But, there are times when you get to sit down and catch your breath. If you don't take some time to slow down, regroup, think about things, and sort them out, it can get more tangled than a cat in a room full of string. Keeping everything straight and sorted isn't always possible. Usually it is all connected in some way, with no real beginning and end to events. Thing mix together, one thing affects another. Like in relationships. People tend to bring their experiences from the past to their new relationships. There is really no way to know what baggage a person is bringing from their past that has made them who they are today. But some baggage can get heavy. Some things need to be sorted and put away. There is really no way to get rid of your past. And if you think about it, you don't really want to get rid of your past. It is your past that has made you who you are today. I like who I am today. I may not have always done the right thing, I may not have always made the best decisions, but I can say I did the best I could. I look at my past and try to learn what I can from it. I accept that I can't change it, and I try to move on. When you don't let go of some of the baggage, you can find yourself carrying more and more of it. It can get really heavy. I have also learned that forgiveness is essential in life. Forgiving yourself, as well as others, is important. It goes back to the whole no one is perfect. We are all going to make mistakes. Now, forgiving others can be hard. Especially those who have truly hurt you. Truly taken something from you. But, you also have to remember that for whatever reason  they did it, it was their reason. They are not you, you will probably never understand why they did it. You may never forget what they did, but you can forgive and let it go. Put that bag down. Forgiving yourself is harder. Hindsight is 20/20. It is really easy to look back afterwards and see those decisions that you made  or things that you did and find fault. It is also easy to continue to beat yourself up for it. But those decisions you made, you made for a reason that made sense at the time. Probably the best thing you can do for yourself is to accept the past and put the bag down. Don't carry it with you everywhere. Lighten your load by moving forward without it.

But just as important as forgiving yourself for things you have done in the past is realizing that you are responsible for your impact and your actions on others. We all do make mistakes, but there are times when we must also realize that things are our own fault. That we are responsible for what we say and do. Constantly blaming others for things is just as bad as constantly feeling guilty for things that aren't our fault. When we don't take all that we have experienced from life this far, learn from it, and make changes in ourselves, then we are doomed to make the same mistakes over and over. Only by confronting our mistakes and learning from them, can we truly put that baggage down. There have been people in my life that always believed that it was someone else's fault. That they were the victim all the time. Bad things continued to happen to them because they never learned from their own mistakes. Only by learning and changing can you make changes that are going to change your life. That are going to change the outcome. That are going to make your life better.

To come full circle with my point, you have to be still sometimes, pause to review your life, make sense of it and learn from it. The definition of insanity is to do the same thing over and over again and expect the results to be different.

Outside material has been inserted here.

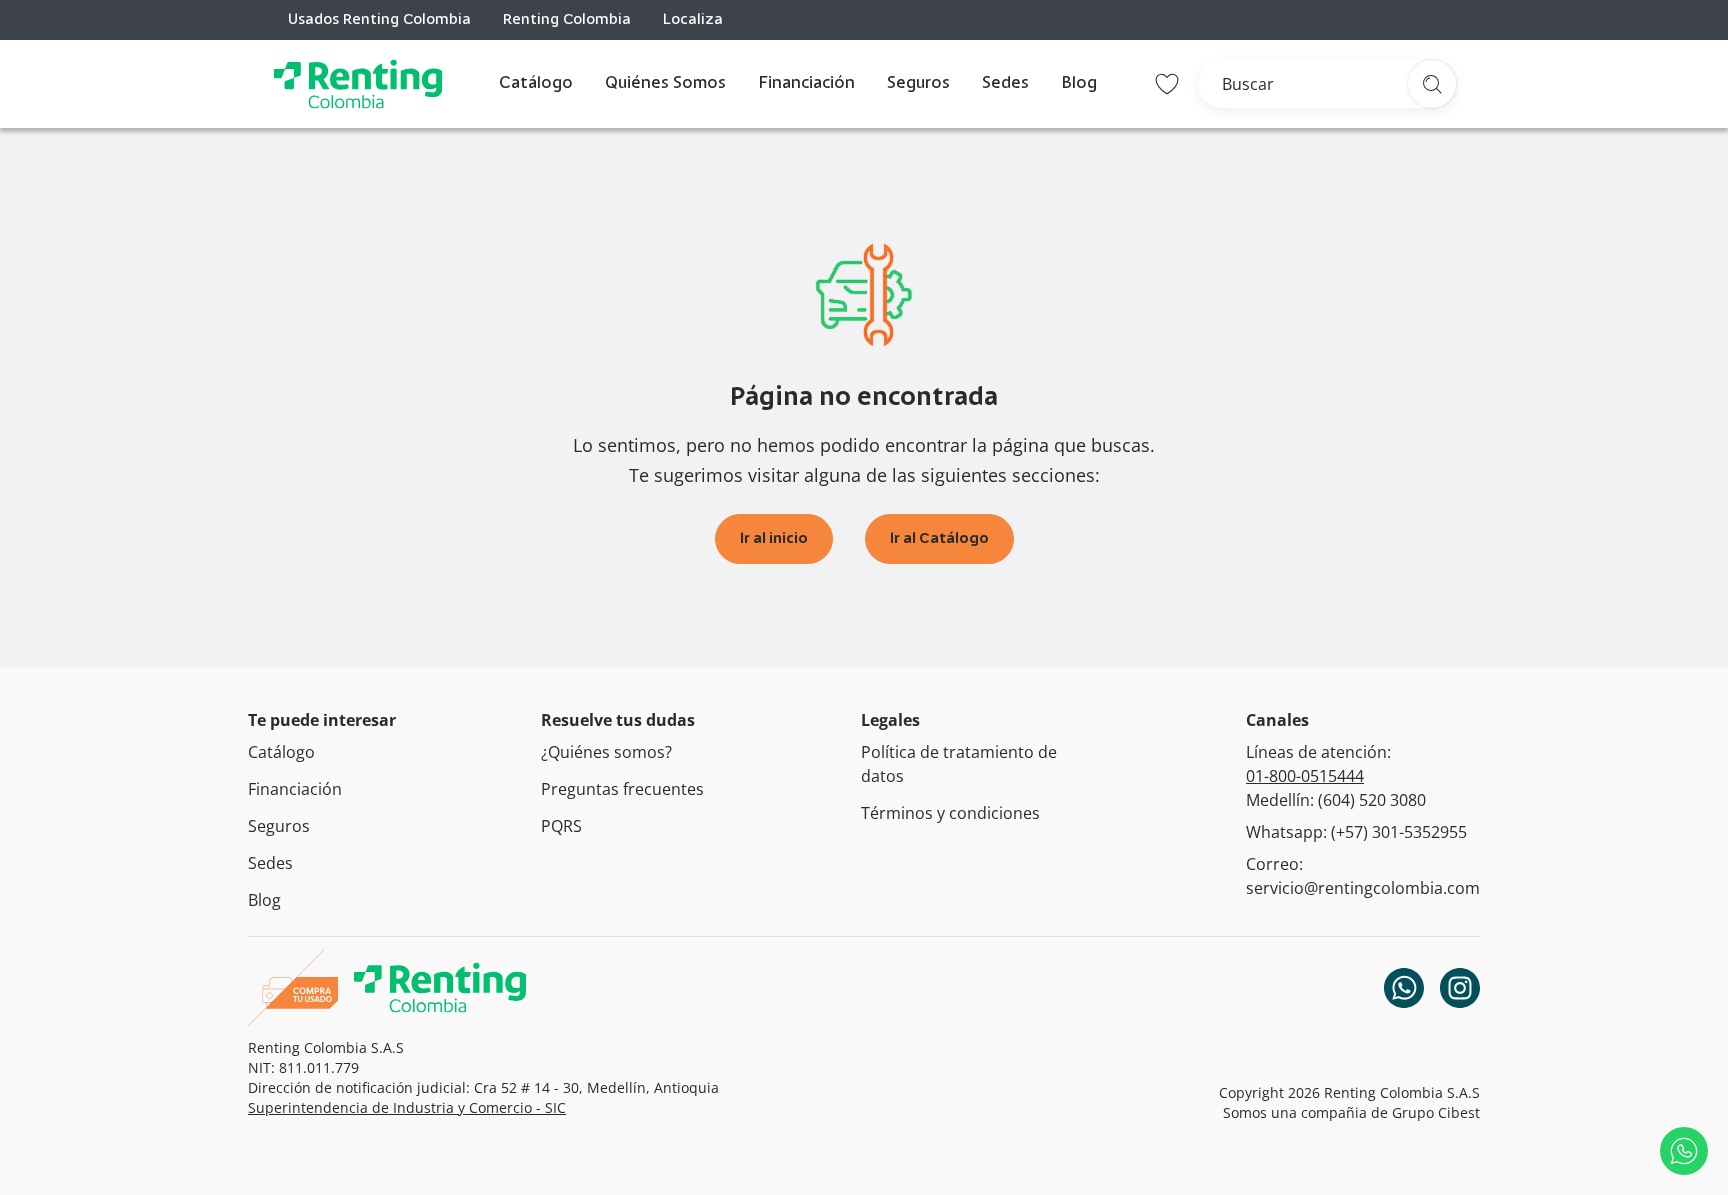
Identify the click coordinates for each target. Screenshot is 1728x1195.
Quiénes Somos (665, 84)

Now, while we can all be crazy sometimes, some more than others, I don't want to be insane. I want to continue down my path without all the baggage weighing me down. I want to find the inner peace to move forward without it. Not always an easy task, but very possible.

2 comments:

  1. Wonderful post! Twelve years ago when I was newly sober a counselor gave me some terrific advice on baggage. He said we should pretend our baggage is small enough to be put in shoe boxes and stored in the closet. From time to time open a box and decide if it is baggage that can be gotten rid of. With the passage of time and personal growth we often find when we revisit some of our baggage we discover we no longer find it relevant and can discard it.

    I still think life would be easier and much more fun if we had undo, delete and undelete buttons.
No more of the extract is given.